╔══

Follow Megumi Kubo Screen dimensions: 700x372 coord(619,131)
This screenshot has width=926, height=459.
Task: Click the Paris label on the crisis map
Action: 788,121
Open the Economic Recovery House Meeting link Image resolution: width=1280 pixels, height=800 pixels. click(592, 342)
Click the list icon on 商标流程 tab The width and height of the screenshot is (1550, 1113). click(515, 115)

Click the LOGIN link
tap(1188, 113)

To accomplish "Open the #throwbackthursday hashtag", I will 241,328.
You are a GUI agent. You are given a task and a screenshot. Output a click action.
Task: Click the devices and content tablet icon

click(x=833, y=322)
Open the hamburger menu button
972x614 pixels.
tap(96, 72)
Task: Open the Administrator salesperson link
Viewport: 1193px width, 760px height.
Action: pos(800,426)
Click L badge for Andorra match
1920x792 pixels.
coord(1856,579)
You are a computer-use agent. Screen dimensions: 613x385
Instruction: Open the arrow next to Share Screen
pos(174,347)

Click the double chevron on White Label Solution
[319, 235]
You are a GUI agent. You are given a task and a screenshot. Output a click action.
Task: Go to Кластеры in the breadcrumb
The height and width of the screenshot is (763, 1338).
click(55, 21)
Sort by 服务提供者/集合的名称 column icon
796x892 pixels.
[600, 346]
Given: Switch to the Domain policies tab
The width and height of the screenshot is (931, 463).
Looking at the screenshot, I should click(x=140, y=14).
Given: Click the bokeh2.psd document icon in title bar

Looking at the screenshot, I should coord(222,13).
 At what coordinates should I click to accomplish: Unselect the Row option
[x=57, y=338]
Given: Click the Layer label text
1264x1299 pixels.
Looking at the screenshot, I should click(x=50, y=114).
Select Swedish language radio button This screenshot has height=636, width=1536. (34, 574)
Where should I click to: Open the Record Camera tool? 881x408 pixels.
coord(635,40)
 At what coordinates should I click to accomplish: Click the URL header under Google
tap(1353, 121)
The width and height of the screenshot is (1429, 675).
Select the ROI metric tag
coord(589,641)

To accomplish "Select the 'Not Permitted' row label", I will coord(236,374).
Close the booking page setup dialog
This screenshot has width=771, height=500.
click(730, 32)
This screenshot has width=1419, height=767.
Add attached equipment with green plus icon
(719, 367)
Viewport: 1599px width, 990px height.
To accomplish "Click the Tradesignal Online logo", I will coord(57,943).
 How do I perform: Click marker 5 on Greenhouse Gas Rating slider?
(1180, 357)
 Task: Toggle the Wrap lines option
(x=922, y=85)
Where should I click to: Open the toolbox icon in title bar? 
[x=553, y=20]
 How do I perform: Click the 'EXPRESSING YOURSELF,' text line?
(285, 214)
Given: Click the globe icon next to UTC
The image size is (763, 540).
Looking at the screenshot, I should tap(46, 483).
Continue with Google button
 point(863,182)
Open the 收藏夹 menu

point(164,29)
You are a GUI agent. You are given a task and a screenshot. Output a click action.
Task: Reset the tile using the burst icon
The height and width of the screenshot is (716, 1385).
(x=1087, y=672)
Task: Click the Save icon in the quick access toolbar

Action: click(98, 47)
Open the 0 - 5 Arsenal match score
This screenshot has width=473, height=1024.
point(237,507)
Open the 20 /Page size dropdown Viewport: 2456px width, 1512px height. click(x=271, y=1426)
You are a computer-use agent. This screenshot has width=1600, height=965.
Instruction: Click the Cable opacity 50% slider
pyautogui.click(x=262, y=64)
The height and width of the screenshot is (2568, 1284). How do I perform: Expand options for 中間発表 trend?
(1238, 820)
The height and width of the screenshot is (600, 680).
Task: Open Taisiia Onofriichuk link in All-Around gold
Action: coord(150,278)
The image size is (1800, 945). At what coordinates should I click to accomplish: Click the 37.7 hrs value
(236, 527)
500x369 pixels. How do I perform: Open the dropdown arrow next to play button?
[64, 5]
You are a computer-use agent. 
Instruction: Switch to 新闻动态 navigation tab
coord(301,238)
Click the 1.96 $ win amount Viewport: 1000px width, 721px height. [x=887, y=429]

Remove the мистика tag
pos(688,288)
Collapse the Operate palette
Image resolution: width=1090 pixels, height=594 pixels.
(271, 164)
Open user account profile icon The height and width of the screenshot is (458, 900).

╚══

Exercise description -
All of the material should be written out again exactly.

Reply -
Follow Megumi Kubo Screen dimensions: 700x372 coord(619,131)
This screenshot has width=926, height=459.
Task: Click the Paris label on the crisis map
Action: 788,121
Open the Economic Recovery House Meeting link Image resolution: width=1280 pixels, height=800 pixels. click(592, 342)
Click the list icon on 商标流程 tab The width and height of the screenshot is (1550, 1113). click(515, 115)

Click the LOGIN link
tap(1188, 113)

To accomplish "Open the #throwbackthursday hashtag", I will 241,328.
You are a GUI agent. You are given a task and a screenshot. Output a click action.
Task: Click the devices and content tablet icon

click(x=833, y=322)
Open the hamburger menu button
972x614 pixels.
tap(96, 72)
Task: Open the Administrator salesperson link
Viewport: 1193px width, 760px height.
Action: pos(800,426)
Click L badge for Andorra match
1920x792 pixels.
coord(1856,579)
You are a computer-use agent. Screen dimensions: 613x385
Instruction: Open the arrow next to Share Screen
pos(174,347)

Click the double chevron on White Label Solution
[319, 235]
You are a GUI agent. You are given a task and a screenshot. Output a click action.
Task: Go to Кластеры in the breadcrumb
The height and width of the screenshot is (763, 1338).
click(55, 21)
Sort by 服务提供者/集合的名称 column icon
796x892 pixels.
[600, 346]
Given: Switch to the Domain policies tab
The width and height of the screenshot is (931, 463).
Looking at the screenshot, I should click(x=140, y=14).
Given: Click the bokeh2.psd document icon in title bar

Looking at the screenshot, I should coord(222,13).
 At what coordinates should I click to accomplish: Unselect the Row option
[x=57, y=338]
Given: Click the Layer label text
1264x1299 pixels.
Looking at the screenshot, I should click(x=50, y=114).
Select Swedish language radio button This screenshot has height=636, width=1536. (34, 574)
Where should I click to: Open the Record Camera tool? 881x408 pixels.
coord(635,40)
 At what coordinates should I click to accomplish: Click the URL header under Google
tap(1353, 121)
The width and height of the screenshot is (1429, 675).
Select the ROI metric tag
coord(589,641)

To accomplish "Select the 'Not Permitted' row label", I will coord(236,374).
Close the booking page setup dialog
This screenshot has width=771, height=500.
click(730, 32)
This screenshot has width=1419, height=767.
Add attached equipment with green plus icon
(719, 367)
Viewport: 1599px width, 990px height.
To accomplish "Click the Tradesignal Online logo", I will coord(57,943).
 How do I perform: Click marker 5 on Greenhouse Gas Rating slider?
(1180, 357)
 Task: Toggle the Wrap lines option
(x=922, y=85)
Where should I click to: Open the toolbox icon in title bar? 
[x=553, y=20]
 How do I perform: Click the 'EXPRESSING YOURSELF,' text line?
(285, 214)
Given: Click the globe icon next to UTC
The image size is (763, 540).
Looking at the screenshot, I should tap(46, 483).
Continue with Google button
 point(863,182)
Open the 收藏夹 menu

point(164,29)
You are a GUI agent. You are given a task and a screenshot. Output a click action.
Task: Reset the tile using the burst icon
The height and width of the screenshot is (716, 1385).
(x=1087, y=672)
Task: Click the Save icon in the quick access toolbar

Action: click(98, 47)
Open the 0 - 5 Arsenal match score
This screenshot has width=473, height=1024.
point(237,507)
Open the 20 /Page size dropdown Viewport: 2456px width, 1512px height. click(x=271, y=1426)
You are a computer-use agent. This screenshot has width=1600, height=965.
Instruction: Click the Cable opacity 50% slider
pyautogui.click(x=262, y=64)
The height and width of the screenshot is (2568, 1284). How do I perform: Expand options for 中間発表 trend?
(1238, 820)
The height and width of the screenshot is (600, 680).
Task: Open Taisiia Onofriichuk link in All-Around gold
Action: coord(150,278)
The image size is (1800, 945). At what coordinates should I click to accomplish: Click the 37.7 hrs value
(236, 527)
500x369 pixels. How do I perform: Open the dropdown arrow next to play button?
[64, 5]
You are a computer-use agent. 
Instruction: Switch to 新闻动态 navigation tab
coord(301,238)
Click the 1.96 $ win amount Viewport: 1000px width, 721px height. [x=887, y=429]

Remove the мистика tag
pos(688,288)
Collapse the Operate palette
Image resolution: width=1090 pixels, height=594 pixels.
(271, 164)
Open user account profile icon The height and width of the screenshot is (458, 900).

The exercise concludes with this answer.